Ellen McCormack, Anti-Abortion Presidential Candidate, Dies at 84
Yesterday evening when I was driving home I was listening to Erick Erickson, who replaced Herman Cain on the 7-10 p.m. EST slot back in February, speaking about a strong pro-life activist named Ellen McCormack who ran for president as a Democrat in 1976. I don't believe I knew anything about her until I heard Erickson speak about her death yesterday evening on WBS Radio in Atlanta, Georgia. After reading a little about her, I felt it would be appropriate to cap off Women's History Month for 2011 honoring a great pro-life activist who ran for the Democratic nomination for president in 1976, to no avail. However, it was refreshing to hear a pro-life Democrat running for president over 35 years ago. Today any Democrat that receives the nomination for president today must support the abortion agenda. Democrats today are supported by pro-abortion groups such as Planned Parenthood and liberal women's activist groups such as Feminist Majority and NARAL (National Abortion Rights Action League). The information about Ellen McCormack comes from New York Times (March 29, 2011).
Ellen McCormack, a self-described housewife and grandmother who ran for president as an anti-abortion candidate in 1976 and 1980, did well enough to become the first woman to qualify as a candidate for federal financing and Secret Service protection. She died Sunday in Avon, Connecticut from congestive heart failure. She was 84.
She initially ran for the presidency to help focus national attention on abortion after the 1973 Supreme Court decision granting women the right to the horrid procedure. Her television commercials, partially paid for with federal campaign money, attacked abortion as the equivalent of murder. In a 2007 column on the Web site Eagle Forum, Phyllis Schlafly, long a national leader in the fight against abortion, said Mrs. McCormack had played "a major role in the pro-life movement." "Her leadership," Mrs. Schlafly added, "enabled the then-young pro-life movement to flex its muscles and demonstrate political courage, determination and perseverance." In 1976, Mrs. McCormack, who ran as a Democrat and campaigned almost solely on the abortion issue, raised a total of $525,580 in contributions of $250 or less from 20 states. As a result, that made her eligible for $247,220.37 in federal matching money for the primaries. The money went mainly for anti-abortion television commercials. Mrs. McCormack won 238,000 votes in 18 Democratic primaries, and 22 delegate votes at the Democratic National Convention.

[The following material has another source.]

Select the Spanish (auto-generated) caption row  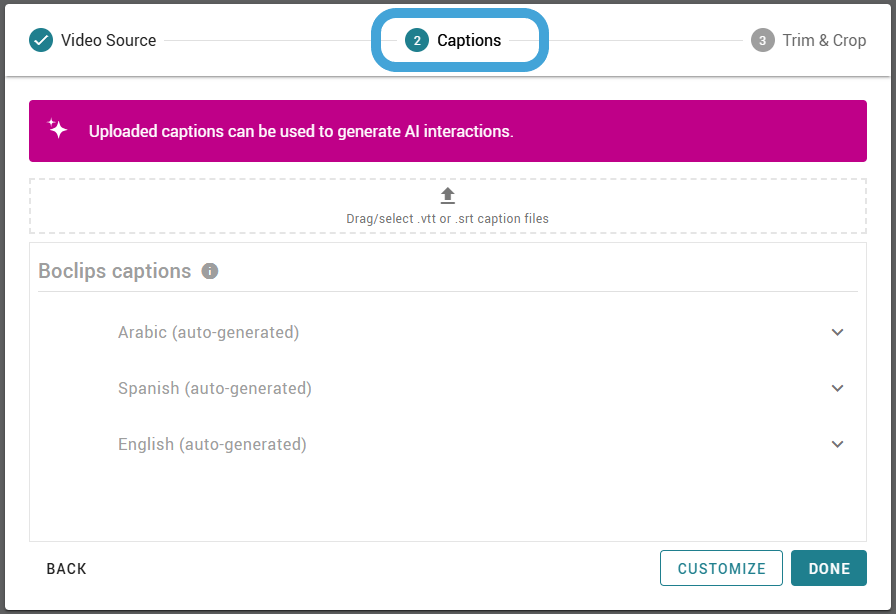pos(447,388)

Her success prompted criticism that she had misused amendments to the Federal Election Campaign Act of 1971 that mandated matching money for presidential candidates. Critics said the amendments, adopted in 1974, were never meant to finance single-issue campaigns. Congress responded in March 1976 by requiring a candidate for a presidential nomination to receive more than 10 percent of the vote in two consecutive primaries to qualify for matching money. Mrs. McCormack responded in 1980 by running as the presidential candidate of the Right to Life Party, qualifying for the ballot in Kentucky, New Jersey and New York and winning more than 32,000 votes. This time, she didn't apply nor was she eligible for matching funds.

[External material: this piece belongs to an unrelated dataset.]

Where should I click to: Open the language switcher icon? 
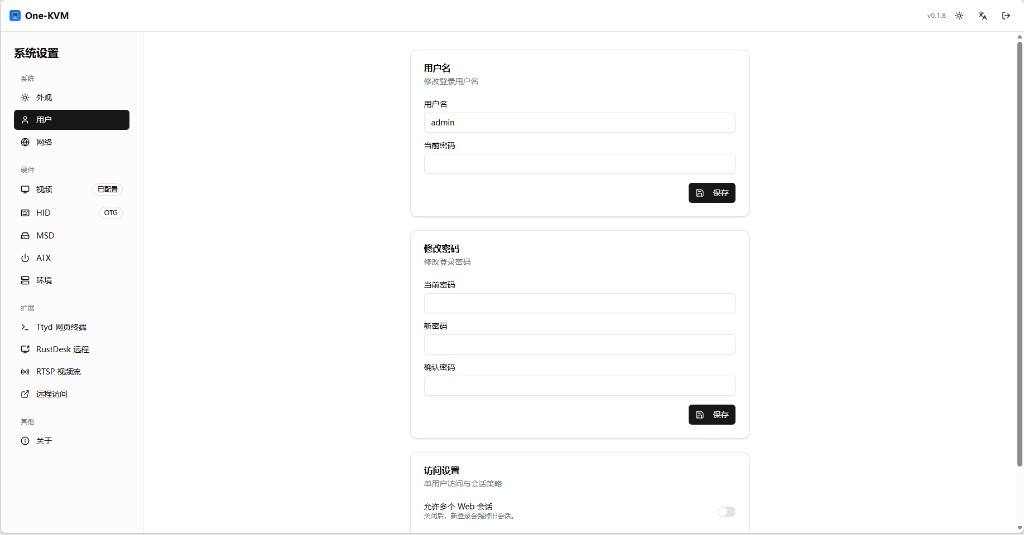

Eleanor Rose Cullen (Ellen) was born in Manhattan on September 15, 1926. In her early 20's she married Francis McCormack, who became a deputy inspector in the New York Police Department. He died in 1993. The couple lived in Merrick, on Long Island, where Mrs. McCormack, a Roman Catholic, focused on the abortion issue when the procedure was legalized in the state of New York in 1970. In an interview with The New York Times in 1976, she stated she saw slides of unborn children at the time and "was convinced it was a human life being taken." Her political involvement began with her book discussion group and progressed to membership in the Pro-Life Action Committee.
She never did become a household name. Newsweek reported that not even her next-door neighbor knew she was running for president. She had never held office in a local PTA. "We thought our legislators would take care of it," she said of the abortion issue in an interview with The Times in 1978. "But they didn't. We found very early that it's in politics that the big decisions are made. So we decided to run our own candidates." Mrs. McCormack did take positions on other issues as she traveled the nation. She favored Soviet-American detente, opposed busing to integrate schools and said neither Israel nor Egypt should be sold American arms.
She also made a strong pitch for her view of traditional values. "The feminists have convinced politicians they represent all women," she told The Times in 1976. "But I am a woman, too. I differ with some of their beliefs. I believe in child care for the poor, but I don't favor child care for the middle class. I think we are teaching working mothers it is more prestigious to work than to be home with their children.
In 1976, Mrs. McCormack emphasized that she was fighting for bus drivers and janitors and continued to run her household despite her hectic campaign schedule. Her husband underscored the point in an interview with Newsweek, saying, "We need more ordinary people like my wife running for president."